The Decemberists: We All Raise Our Voices to the Air (Live Songs 04.11-08.11)

The Decemberists
We All Raise Our Voices to the Air (Live Songs 04.11-08.11)
Capitol
2012-03-13

The year 2011 was the best and worst of times for the literary folk-country-rock-prog outfit known as the Decemberists. On the plus side of the coin, their sixth album, The King Is Dead, debuted at No. 1 on the Billboard 200 chart and became the band’s best-selling album. Their song “Down by the Water” was even nominated for a couple of Grammys. There was also plenty of good stuff during the year for fans with an iTunes Session online release and a follow-up EP, Long Live the King. On the bad side of the equation, the band got a scare when harmonicist/backup singer Jenny Conlee was diagnosed with breast cancer, forcing her to miss dates during last year’s touring. (Conlee’s cancer is, according to frontman Colin Meloy, said to now be in remission.) It’s little wonder then that the Decemberists, as an entity, is now going on what has been described as a “multi-year hiatus”, which might not be all of a bad thing.
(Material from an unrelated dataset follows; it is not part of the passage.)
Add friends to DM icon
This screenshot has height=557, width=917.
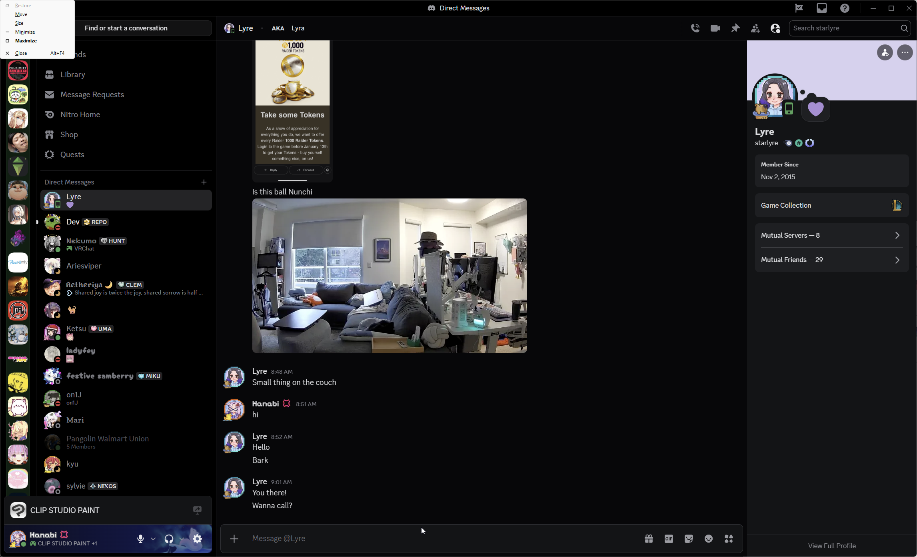(x=755, y=28)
Fans’ opinion may differ on this, but the group’s last two albums, 2009’s The Hazards of Love and The King is Dead, were scattershot affairs at best, and utterly pretentious and unlistenable at worst. If Meloy, then, wants time off to go write some more children’s books – he had one published last year called Wildwood — then that might not be so bad of a thing. Let the Decemberist rest and recharge, and come back in a couple or more years’ time with something new, bold and daring.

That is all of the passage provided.